As I have traveled my path towards personal sustainability and economic well-being, I’ve come to realize that many others are on the same path with me. We may not all call it that, or even realize consciously that that’s what we’re doing, but I’m happy for the company and am feeling pretty confident that we are close to reaching a ‘tipping point’; that is, “the event of a previously rare phenomenon becoming rapidly and dramatically more common.” We’ve reached a critical mass and I think this election will eventually result in reaching that tipping point because the corporate-run government system that remains in power today is flatly incapable of solving our problems. Climate change, global viral pandemics and super bugs, water aquifiers drying up, the coming food collapse and runaway debt aren’t going to be resolved by Republicans or Democrats, since neither party has a real plan for dealing with them. Many folks will realize that soon enough, and will begin looking for other solutions, adding to the shift.

I’ve listened to strangers and friends (and even elected officials) have discussions about backyard chickens and urban beekeeping, community gardens, farmers’ markets, biking and hiking trails, green spaces, local foods, sustainability, walkability scores, alternative energies and more.

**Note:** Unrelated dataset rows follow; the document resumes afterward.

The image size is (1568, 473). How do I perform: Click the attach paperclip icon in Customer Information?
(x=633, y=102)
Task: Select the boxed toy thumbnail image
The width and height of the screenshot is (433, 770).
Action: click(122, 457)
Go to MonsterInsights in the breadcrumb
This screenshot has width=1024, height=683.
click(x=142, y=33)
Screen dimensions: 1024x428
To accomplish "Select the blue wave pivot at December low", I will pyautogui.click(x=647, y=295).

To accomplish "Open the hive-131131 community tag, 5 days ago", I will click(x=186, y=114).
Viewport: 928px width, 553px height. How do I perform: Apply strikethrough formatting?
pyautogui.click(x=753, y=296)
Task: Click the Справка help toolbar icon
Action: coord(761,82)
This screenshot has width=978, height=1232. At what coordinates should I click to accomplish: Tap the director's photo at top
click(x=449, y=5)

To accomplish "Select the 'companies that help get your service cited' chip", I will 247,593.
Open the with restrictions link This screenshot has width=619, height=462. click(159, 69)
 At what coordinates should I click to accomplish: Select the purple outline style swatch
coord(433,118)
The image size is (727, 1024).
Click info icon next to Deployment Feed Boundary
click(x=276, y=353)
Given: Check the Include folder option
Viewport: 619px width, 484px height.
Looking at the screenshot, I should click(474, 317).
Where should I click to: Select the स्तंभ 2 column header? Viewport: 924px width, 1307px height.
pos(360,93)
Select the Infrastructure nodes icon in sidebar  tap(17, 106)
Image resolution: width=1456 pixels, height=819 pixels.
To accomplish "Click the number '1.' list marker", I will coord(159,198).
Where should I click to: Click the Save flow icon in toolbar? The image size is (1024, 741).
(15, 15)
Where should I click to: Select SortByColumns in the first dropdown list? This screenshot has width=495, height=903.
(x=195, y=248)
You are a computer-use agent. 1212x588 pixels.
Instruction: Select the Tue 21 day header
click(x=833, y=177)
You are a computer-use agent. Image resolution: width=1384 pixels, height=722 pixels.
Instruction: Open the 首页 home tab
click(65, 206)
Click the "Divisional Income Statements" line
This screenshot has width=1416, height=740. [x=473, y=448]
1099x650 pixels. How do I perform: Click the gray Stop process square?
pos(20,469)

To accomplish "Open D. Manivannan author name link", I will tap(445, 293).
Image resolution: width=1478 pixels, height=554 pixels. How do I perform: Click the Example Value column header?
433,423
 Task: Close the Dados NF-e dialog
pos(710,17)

I’ve read countless newspaper op-eds, books, magazine and internet articles about the efforts individuals and sometimes entire cities are making to transition to a better way of living. I’ve personally witnessed a surge of interest in historical preservation and Livable Community Initiatives, downtown revitalization projects, rails-to-trails conversions, and soon- a downtown observation bee hive and a meadow on the front lawn of the public library-right here in my town! It seems we are redefining the good life for our own selves, in our own localities, in our own terms. In other words, we’re edging closer to that tipping point.

It seems many of us want to move to a different way of eating too. My local food shed is growing: incubator  kitchens and community canneries are on the drawing board, two edible Food Forests have been planted and a food coop is being discussed, community gardens are expanding,the needed money has finally been earmarked now for a permanent Farmer’s Market location, and a non profit organization has just opened a year-round local foods grocery! All this in my midsized town of 65,000 people! From small towns to large cities, foodscapes are changing. Schools, prisons and hospitals are offering healthier, locally-grown choices via on-site gardens and networks of local growers. Farmers are working around the inane requirements of the USDA’s “certified organic” and moving to a more inclusive “sustainably grown” label. Small farms are coming back and restaurants are proud to add  their ‘locally sourced’ goods to their menus. Friends are milking goats and making cheese, baking their own breads and making beer. We’re tipping all the while.

I’m not going to let the disappointing election results dissuade me in my quest for living a better life on less. It will have the opposite affect in fact, pushing me to work even harder towards finding local, sustainable solutions to the real life problems we all face. I’ve reached my tipping point. Have you?